Passage shown:
= = = = = = =

Foreign direct investment (FDI) into China dropped 10.4% year-over-year in the first nine months of 2025, totalling CNY 573.75 billion (USD 80.89 billion), according to official data released Monday. The decline reflects the impact of global economic uncertainty and a cautious approach from multinational investors amid slowing global trade and geopolitical tensions.
Despite the headline decline, the data revealed sectoral resilience and bright spots within key high-tech and emerging industries. The manufacturing sector attracted CNY 150.09 billion, while the services industry continued to dominate, drawing CNY 410.93 billion in foreign capital.
High-tech industries remained a crucial magnet for overseas investors, securing CNY 170.84 billion — a clear signal of China’s continued appeal in innovation-driven fields. Within this category, e-commerce services surged 155.2%, aerospace and equipment manufacturing rose 38.7%, and medical equipment and device manufacturing increased 17.0%, showcasing strong momentum in technologically advanced segments.
Regionally, Japan led the investment rebound, with capital inflows up 55.5%, followed by the United Arab Emirates (UAE) with a 48.7% increase. The United Kingdom and Switzerland also recorded gains of 21.1% and 19.7%, respectively indicating growing confidence among select advanced economies despite broader caution.
Interestingly, while overall FDI declined on a year-to-date basis, September alone recorded an 11.2% increase from the same month last year, hinting at a possible stabilization or early recovery trend in foreign investment flows into China. Economists note that China’s ability to attract sustained investment in advanced manufacturing and digital industries will be key to reversing the broader slowdown, especially as global investors weigh risks tied to regulatory policy, supply chain diversification, and the evolving geopolitical landscape.

= = = = = = =

Tasks for this exercise:
(1) Using the FDI article, answer each question:
(a) How much foreign capital did the services industry draw?
(b) By what percentage did e-commerce services surge?
(c) How did September's figure compare with the same month last year?
(2) Quote the FDI article between "High-tech industries remained" and "technologically advanced segments.", inclusive.
The items that come next are separate material with no connection to the FDI article.

= = = = = = =

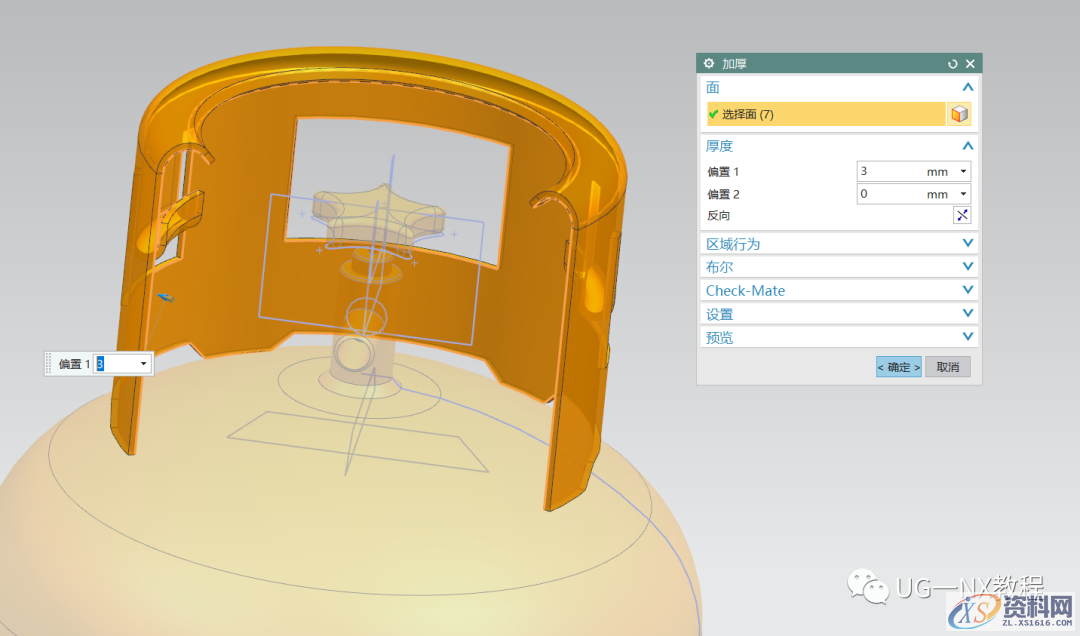Click the 偏置 2 value field
1080x636 pixels.
coord(890,194)
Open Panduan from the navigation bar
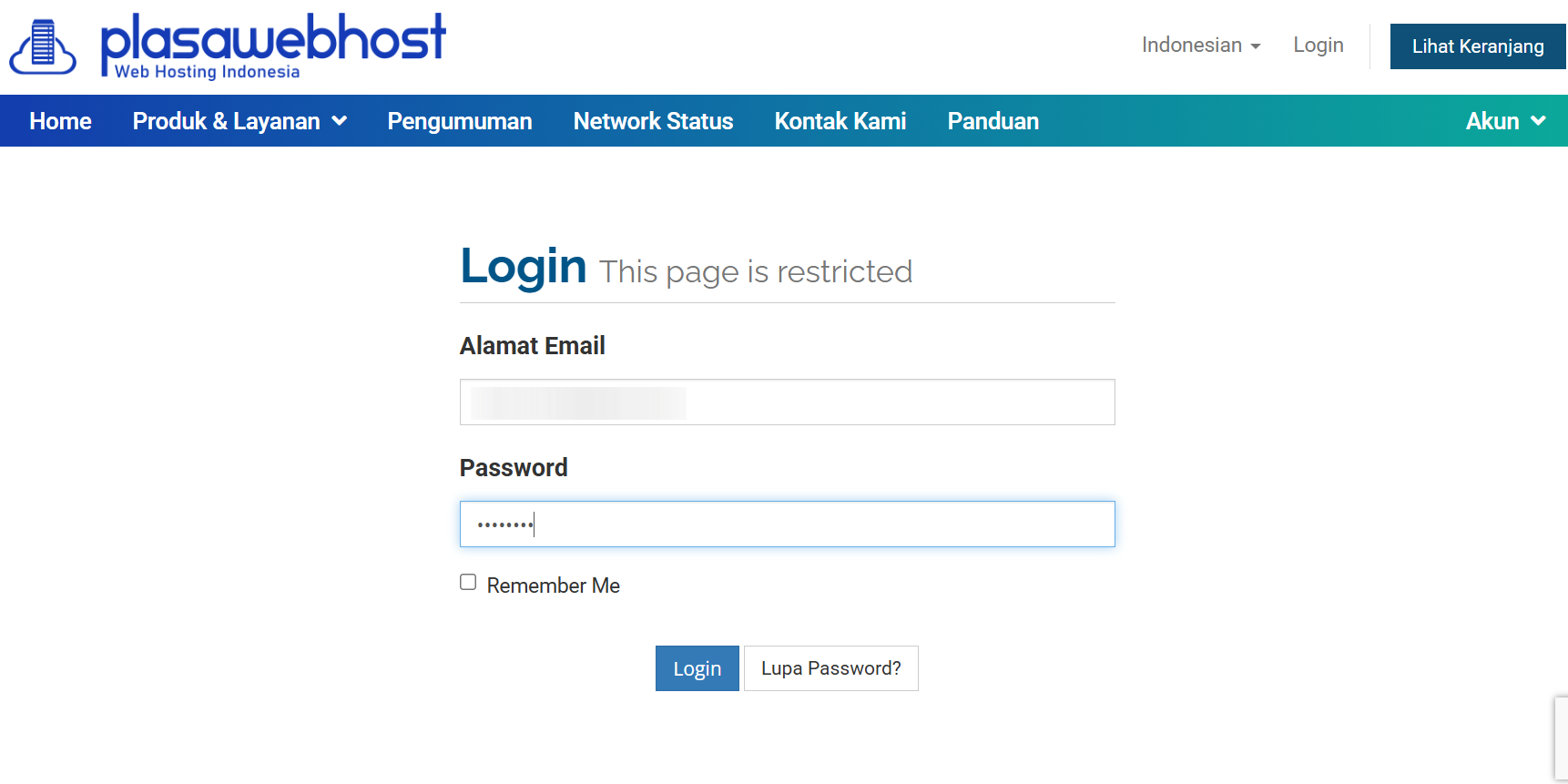1568x784 pixels. (993, 121)
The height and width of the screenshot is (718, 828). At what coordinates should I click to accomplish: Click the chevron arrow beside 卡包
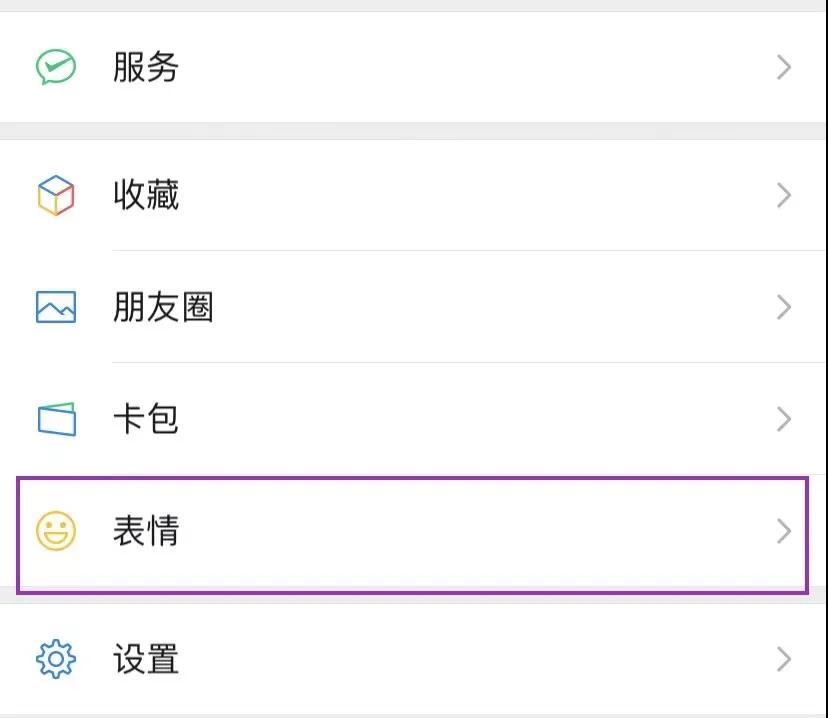[784, 419]
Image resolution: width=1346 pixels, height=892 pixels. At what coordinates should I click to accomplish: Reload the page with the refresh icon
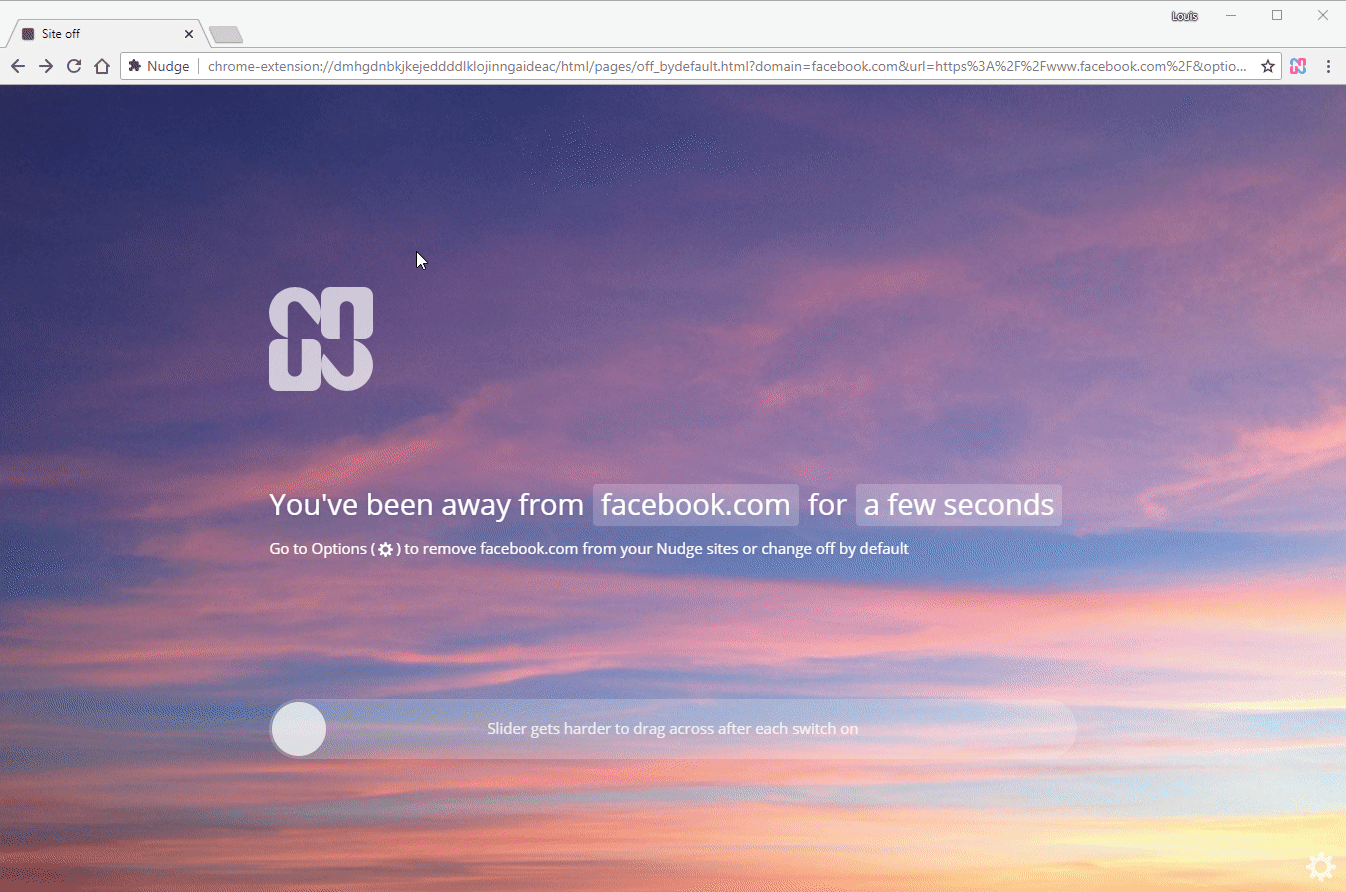click(74, 66)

= = = = = = =

Numbered responses:
(1)
(a) CNY 410.93 billion
(b) 155.2%
(c) It recorded an 11.2% increase.

(2)
High-tech industries remained a crucial magnet for overseas investors, securing CNY 170.84 billion — a clear signal of China’s continued appeal in innovation-driven fields. Within this category, e-commerce services surged 155.2%, aerospace and equipment manufacturing rose 38.7%, and medical equipment and device manufacturing increased 17.0%, showcasing strong momentum in technologically advanced segments.